== What you will do ==
Pictures are to be left out, and only the lines from the one containing "This screenshot has" through the last line of the data are to be returned exactly.
### Input data
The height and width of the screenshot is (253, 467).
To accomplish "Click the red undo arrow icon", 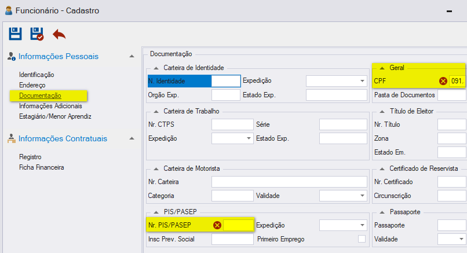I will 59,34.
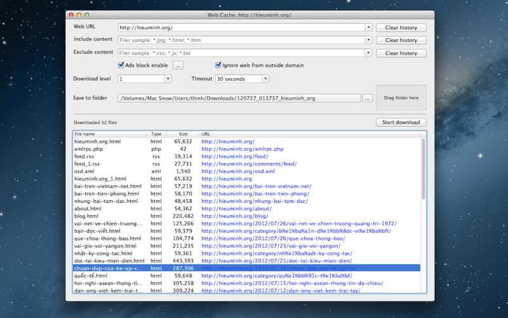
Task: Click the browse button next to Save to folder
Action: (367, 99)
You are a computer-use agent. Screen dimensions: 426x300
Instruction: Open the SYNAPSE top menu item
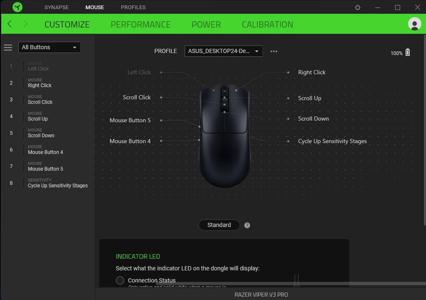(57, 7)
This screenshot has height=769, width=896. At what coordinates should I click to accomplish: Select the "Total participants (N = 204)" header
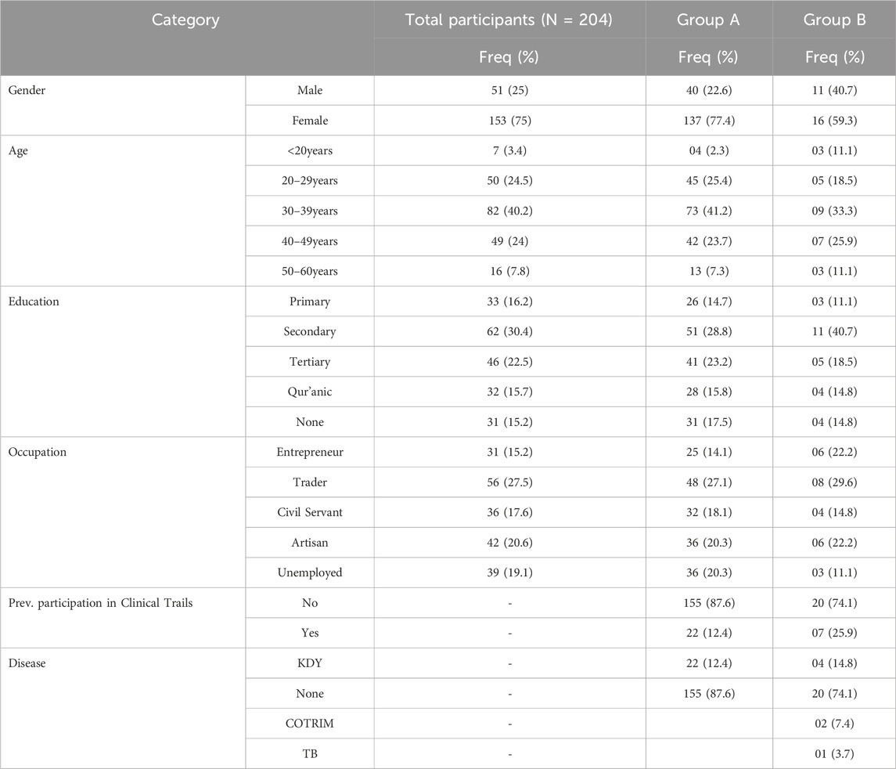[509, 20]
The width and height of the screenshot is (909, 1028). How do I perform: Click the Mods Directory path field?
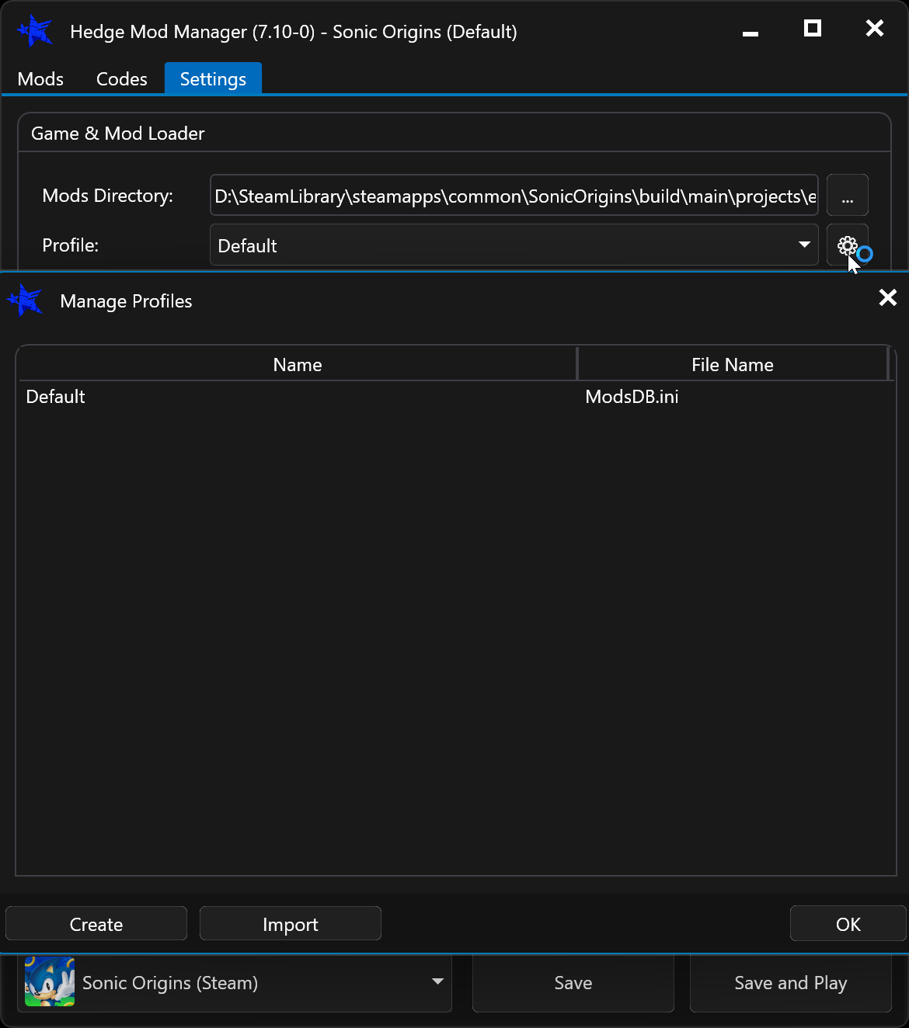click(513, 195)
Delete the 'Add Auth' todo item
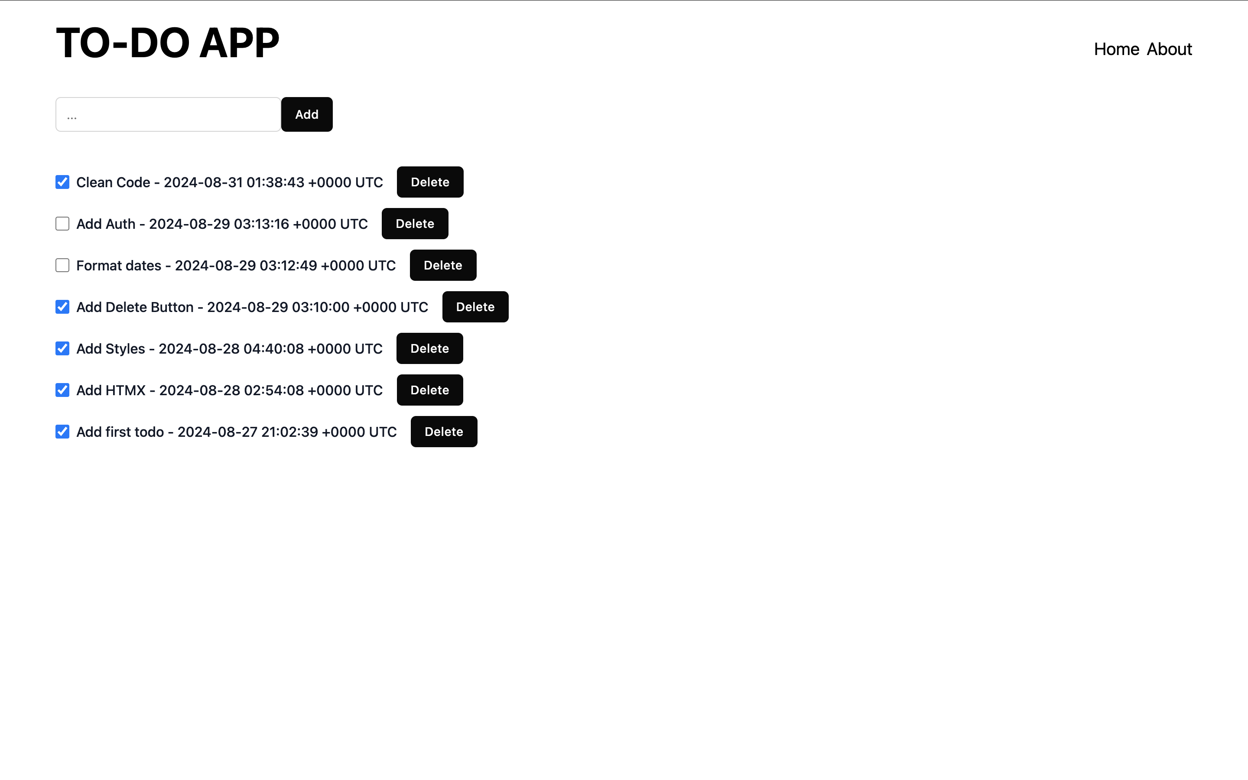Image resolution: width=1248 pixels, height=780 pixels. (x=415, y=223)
######
== Answer area ==
This screenshot has height=769, width=896. At what coordinates should I click to accomplish: Select the "Total participants (N = 204)" header
[509, 20]
The width and height of the screenshot is (909, 1028). How do I perform: Click the Mods Directory path field?
click(513, 195)
Delete the 'Add Auth' todo item
Image resolution: width=1248 pixels, height=780 pixels. (x=415, y=223)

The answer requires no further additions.